▶ [Task description]: Write the records below out again exactly as given, with no images.

/---

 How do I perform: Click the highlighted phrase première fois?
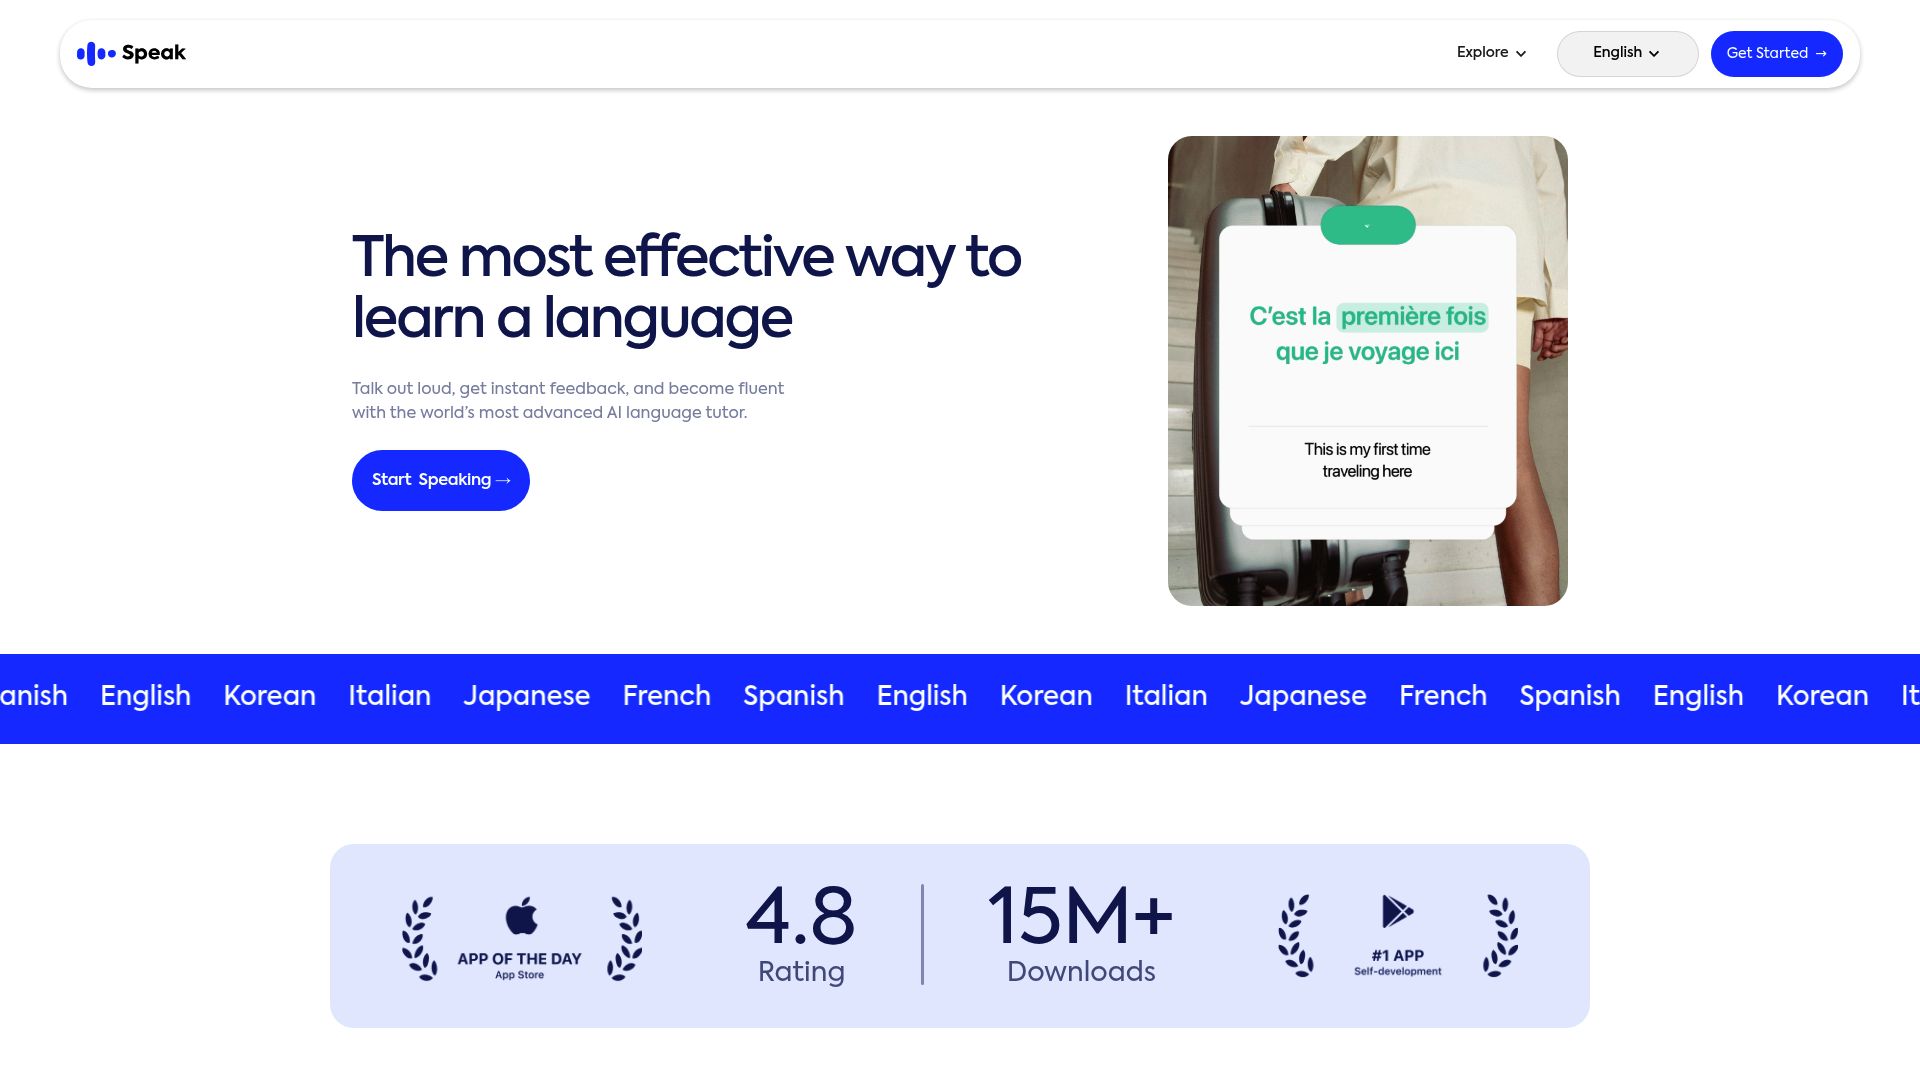point(1411,317)
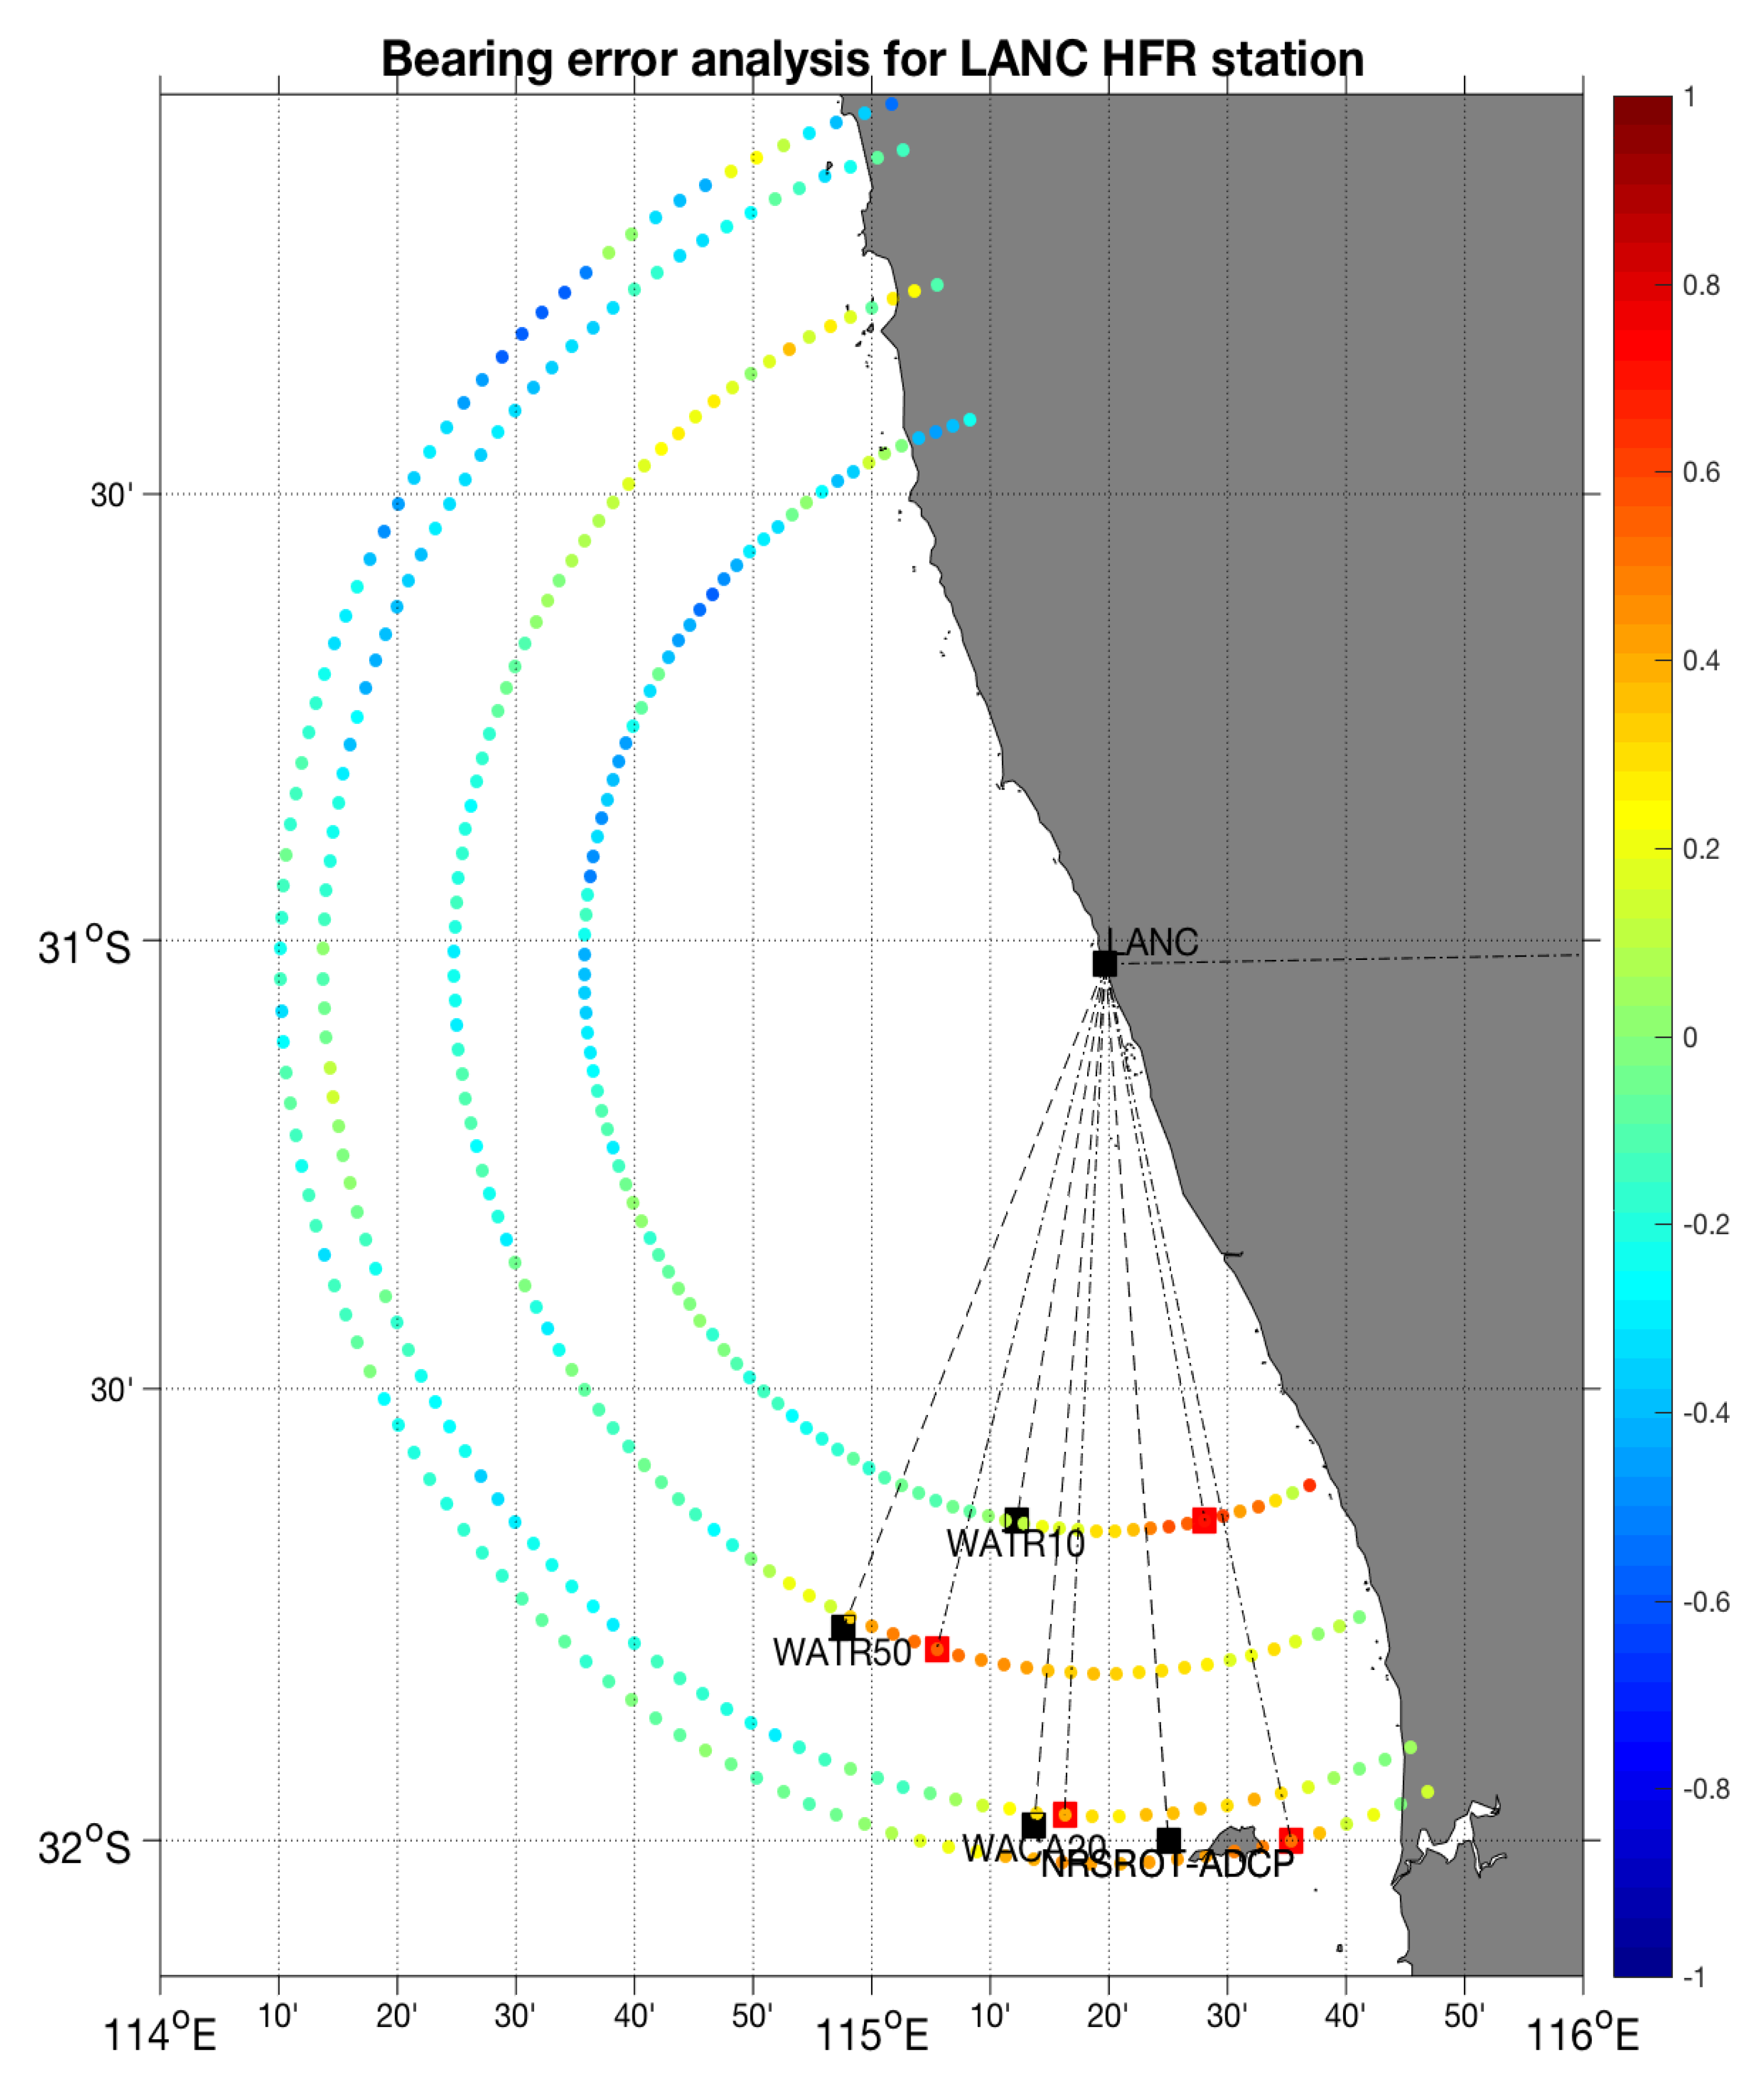Click the 31°S latitude axis label
Viewport: 1764px width, 2088px height.
(85, 945)
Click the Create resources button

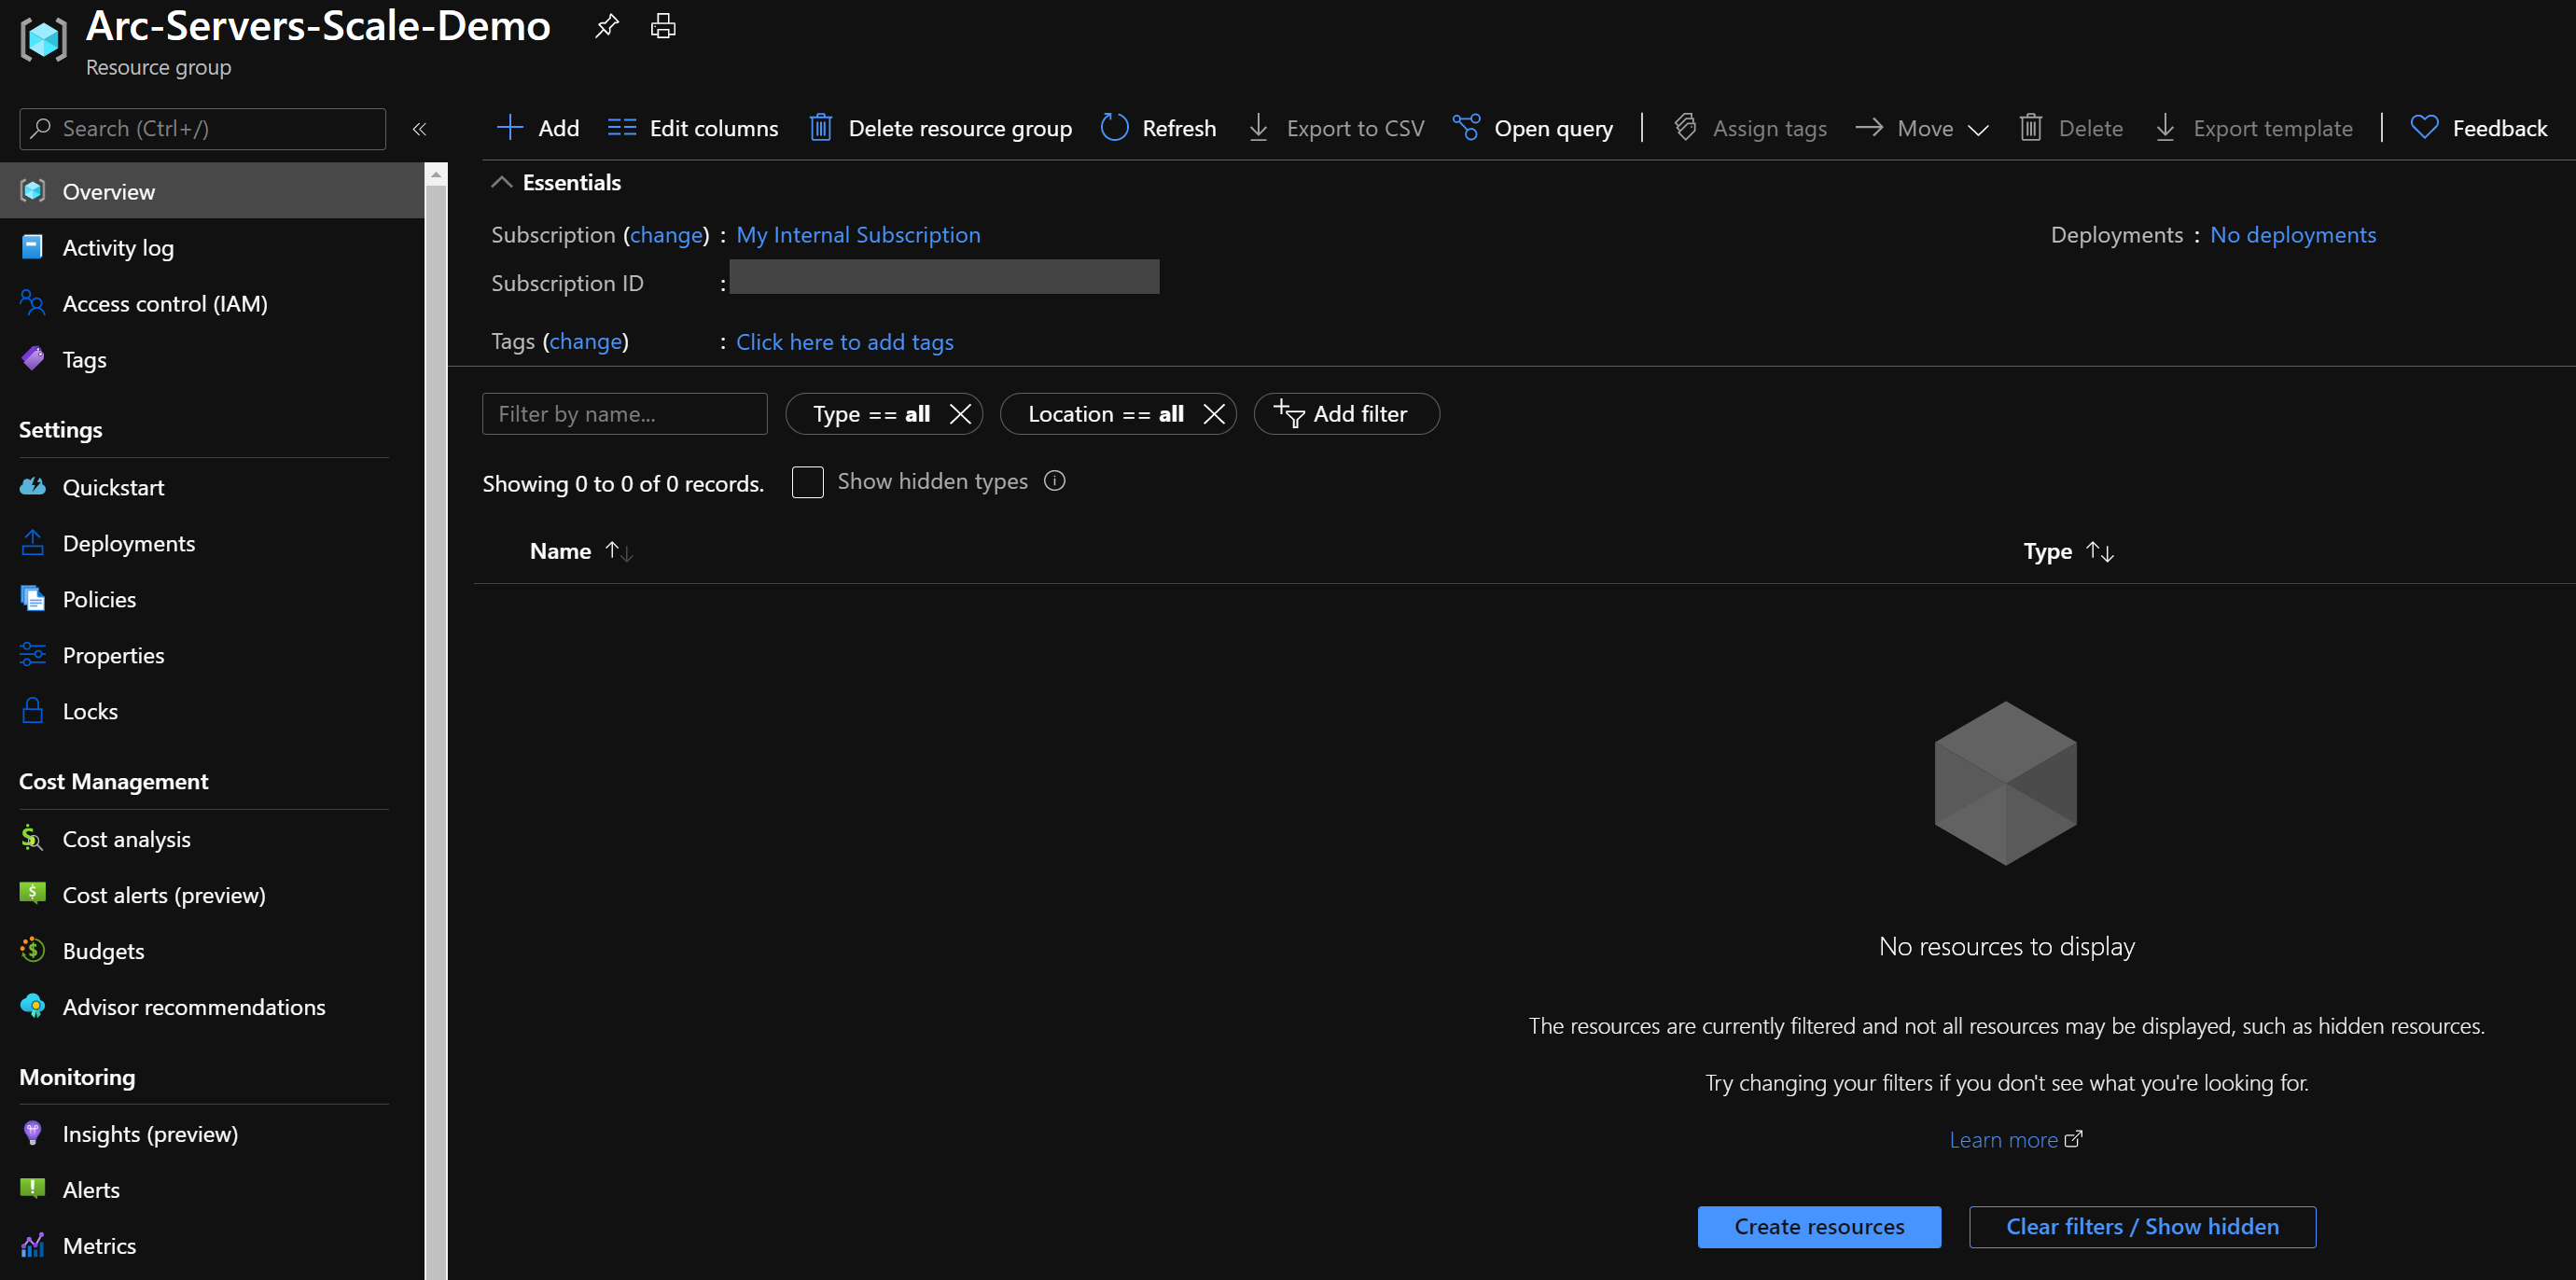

\---

▶ [Response below]:
 How do I perform: Click the highlighted phrase première fois?
point(1411,317)
Click the 31°S latitude axis label
Viewport: 1764px width, 2088px height.
(85, 945)
Click the Create resources button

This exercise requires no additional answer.